Simple regex-based entity extraction.
For production, use spaCy or transformers-based NER.
"""
import re
entities = []
# Capitalized phrases (heuristic for named entities)
capitalized = re.findall(r'\b([A-Z][a-z]+ )+[A-Z][a-z]*\b', text)
entities.extend(capitalized)
# Acronyms (A.I., ML, NLP, etc.)
acronyms = re.findall(r'\b([A-Z]{2,})\b', text)
entities.extend(acronyms)
# Remove duplicates and very common words
entities = list(set(entities))
common_words = {"The", "This", "That", "What", "How", "Why"}
entities = [e for e in entities if e not in common_words]
return entities
# Production: use spaCy for better extraction
def extract_entities_spacy(text: str) -> List[str]:
"""Entity extraction using spaCy NER."""
import spacy
nlp = spacy.load("en_core_web_sm")
doc = nlp(text)
entities = []
for ent in doc.ents:
if ent.label_ in ["PERSON", "ORG", "GPE", "PRODUCT", "DATE"]:
entities.append(ent.text)
return entities
Designing Overlap for Different Chunk Strategies
| Strategy | Recommended Overlap | Rationale |
|---|---|---|
| Fixed-size | 25–30% (128–154 tokens) | Prevents sentence splitting at boundaries |
| Recursive | 15–20% | Boundaries already aligned to structure |
| Semantic | 10–15% | Boundaries already align with meaning |
| Code | 5–10% | Function/class boundaries are natural |
Key Takeaways
- Overlap (10–50% of chunk size) prevents context loss at boundaries, improving retrieval precision by 3–8%.
- Rich metadata (source, section, entities, content type) enables filtering, ranking, and source attribution.
- Metadata boosts allow post-retrieval ranking: prioritize summaries, domain-relevant chunks, and complete segments.
- Entity extraction (spaCy, regex) adds semantic granularity to metadata.
- Test metadata schema on your specific use case; every domain has different priorities.
Frequently Asked Questions
How much overlap is ideal?
25–30% is standard for most use cases. Measure retrieval precision with different overlap values on your corpus; typically, precision improves 3–5% from 0% to 30% overlap, then plateaus.
Should I include metadata in the embedding?
No. Embed only the text content. Metadata is used for filtering and ranking post-retrieval, not for vector search. Mixing metadata into embeddings dilutes their semantic signal.
How do I extract entities for low-resource languages?

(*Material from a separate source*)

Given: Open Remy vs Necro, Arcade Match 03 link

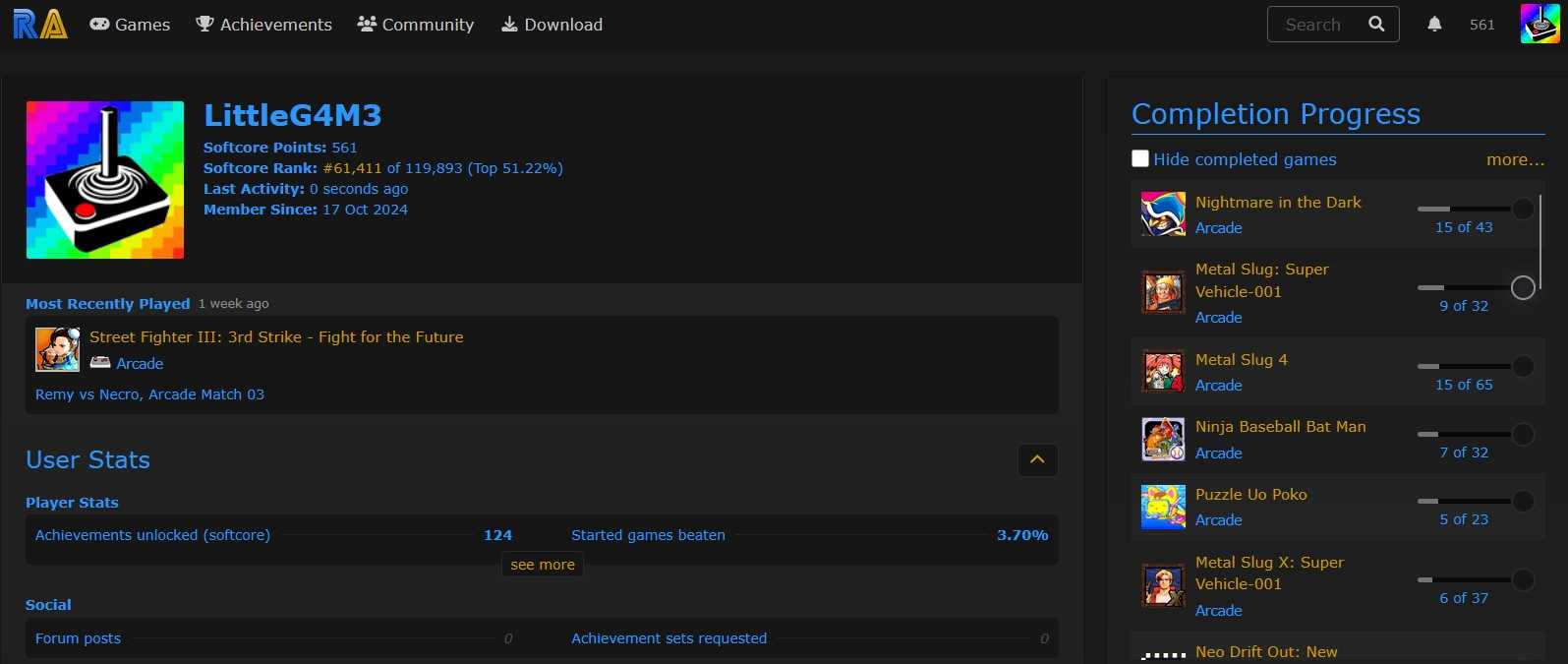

For non-English, use spaCy models in other languages (spacy-models include multi-language support) or multilingual transformers (mBERT, XLM-RoBERTa). For very low-resource languages, fall back to regex (capitalized phrases, acronyms).
Can I use metadata to avoid irrelevant documents?

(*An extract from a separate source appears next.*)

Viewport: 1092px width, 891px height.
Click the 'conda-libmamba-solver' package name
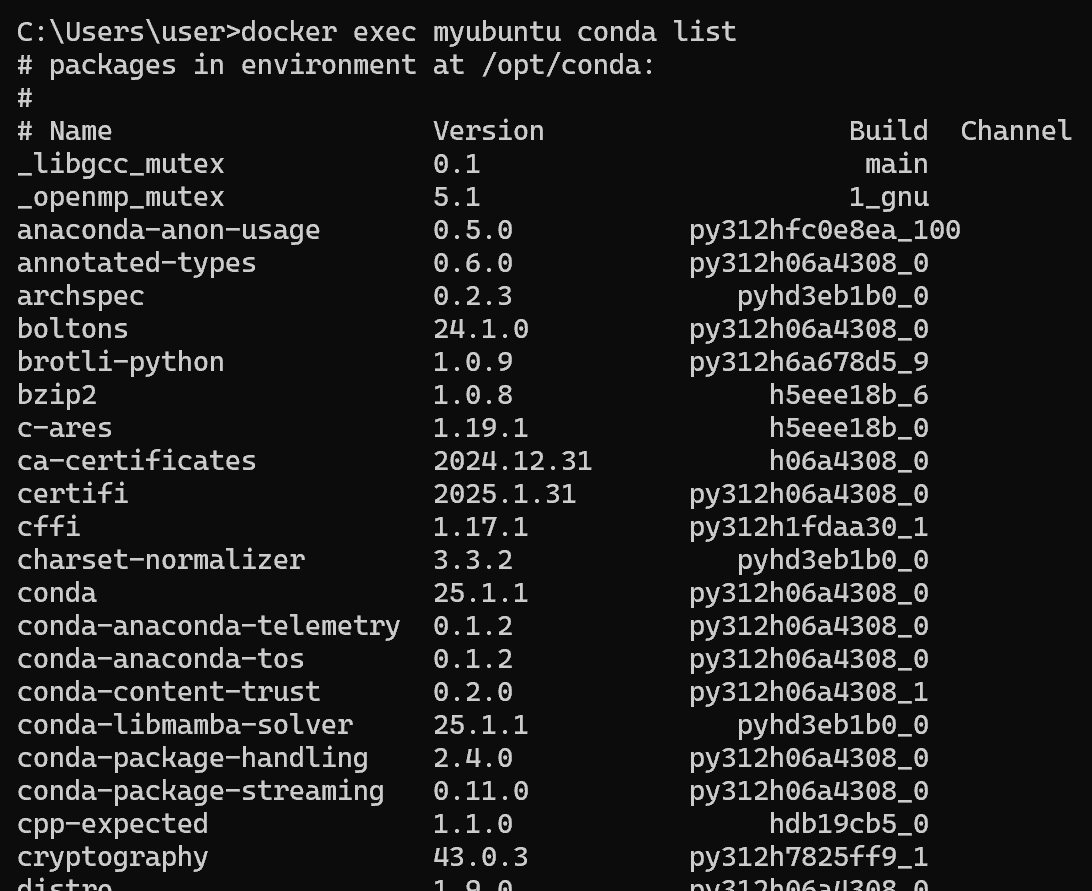184,725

Yes. Apply hard filters in retrieval: if document_domain != "finance": skip. Soft filters (boosts) are safer—they re-rank but don't exclude. Hard filters risk missing relevant results if categorization is imprecise.
What metadata is essential vs. nice-to-have?
Essential: source_doc_id, section_title, token_count. Nice-to-have: entities, keywords, domain, coherence_score. Start minimal; add metadata fields if they improve your ranking metrics.